Never had any issue with the use of any far red...... You knew that too.
I agree with you on FR.

The issue with blurple lights are the less then potential ability of them to produce a genuine _full potential_ result.

The issue I have with with DR or deep red lighting that generates the "sleep" mode in a plant......The single band 730 nm diodes sets that "allow you to have up to 2 more hrs of regular bloom lighting per day." and the claims of what that does for you....

Not anything like what the makers of them claim.....Snake oil level of manipulating facts and logic...

Nice though! Many need to be aware of FR/PFR factors in growing.


----------



## BobCajun (Jul 18, 2019)

All it does is cause severe stretching. You don't need 14 hours of light anyway, just 13 the entire flowering phase. You wouldn't use 12 because you would get lower yields and ripening would not be sped up anyway, same with fewer hours. There is no benefit from using fewer hours than the critical day length, which for most strains is somewhere between 13 and 14 hours. I've found 13 works perfectly. It takes 15 weeks, regardless of light cycle. You'll just get lower yields and potency with less hours.
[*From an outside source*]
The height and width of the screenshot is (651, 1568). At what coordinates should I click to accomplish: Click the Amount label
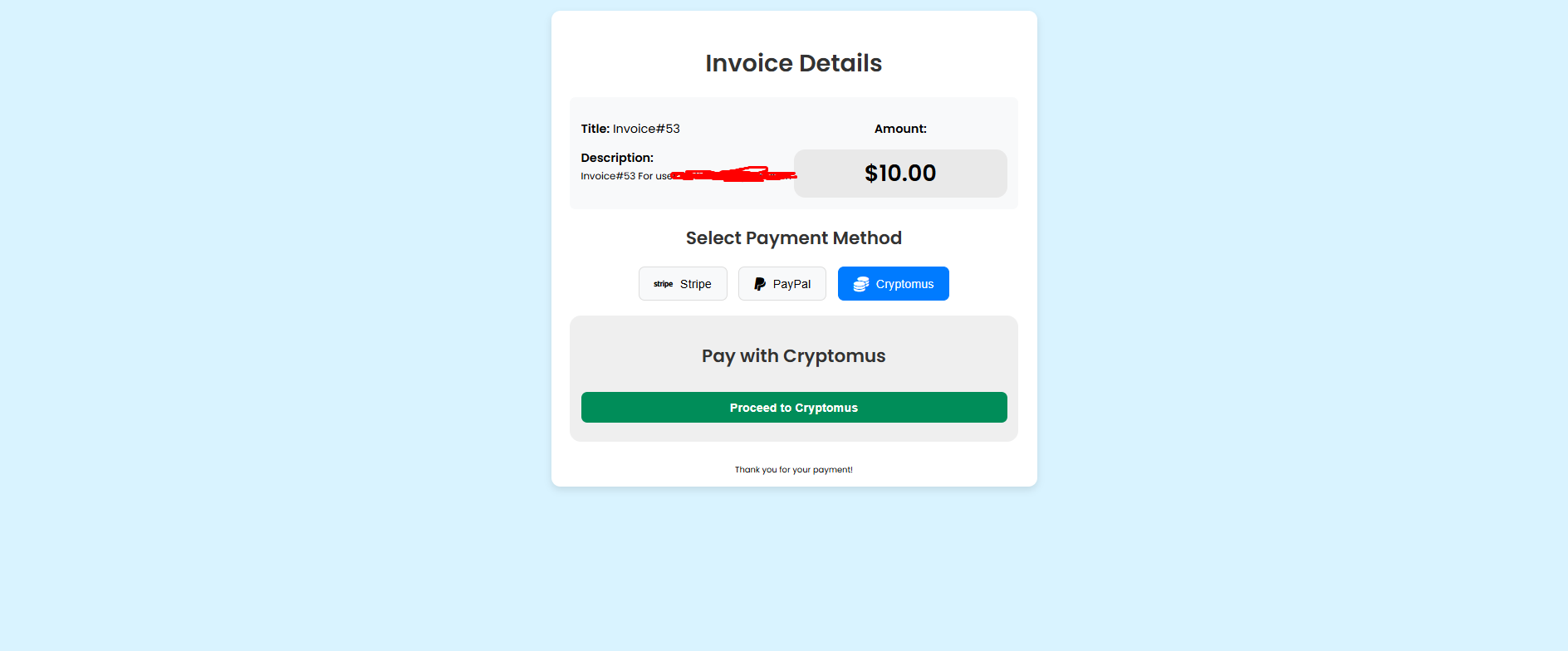coord(900,129)
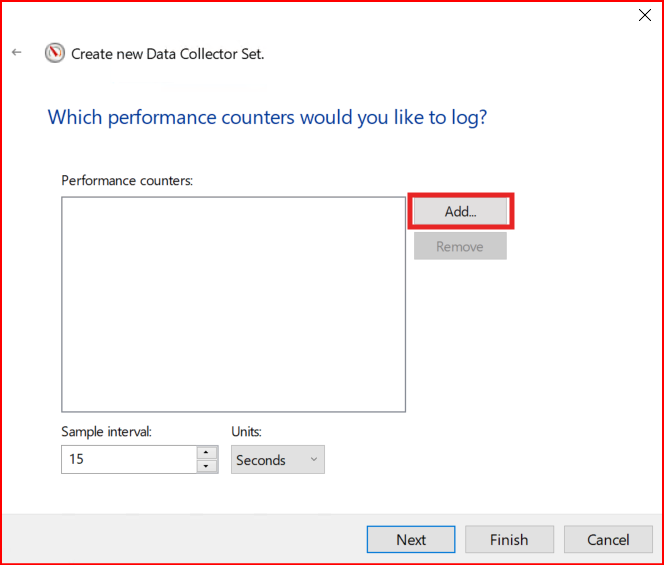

Show me one scientific article which shows that a short day plant will ripen faster with fewer hours than critical and I may believe it.

The fact that weed needs 15 weeks to ripen means that outdoor weed in most northern locations will never ripen, unless it's an auto of course, in which case it will be ripe but crappy, at least most auto strains. Mold may start before 15 weeks is up but you just spray the affected buds with baking soda water until it runs off into a container you hold under it, mold gone. Have to wash the buds when harvested of course to get the soda off. Bud mold needs an acidic environment, it exudes oxalic acid to acidify the area it's growing on so you have to basify it with soda.


----------



## Sade (Sep 20, 2020)

Dr. Who said:


> Let me say this also..
> 
> If the things actually worked as claimed...
> 
> ...


They are. I live and work in legal cannabis industry in Humboldt county and for light deps and adding supplemental lighting works perfectly. Especially if you are lightdepping and cutting out the sun. This way you can still accelerate the phytochrome process with some supplemental spectrums. 

You have no idea about the electrical bill until you actually use them yourself. Why are you bashing everyone for finally finding a damn good LEDs light system. My whole pge bill gas and everything was 157 this month and during longest light on phase veg. Try them out man prices are dropping.


----------



## Dr. Who (Sep 21, 2020)

Sade said:


> They are. I live and work in legal cannabis industry in Humboldt county and for light deps and adding supplemental lighting works perfectly. Especially if you are lightdepping and cutting out the sun. This way you can still accelerate the phytochrome process with some supplemental spectrums.
> 
> You have no idea about the electrical bill until you actually use them yourself. Why are you bashing everyone for finally finding a damn good LEDs light system. My whole pge bill gas and everything was 157 this month and during longest light on phase veg. Try them out man prices are dropping.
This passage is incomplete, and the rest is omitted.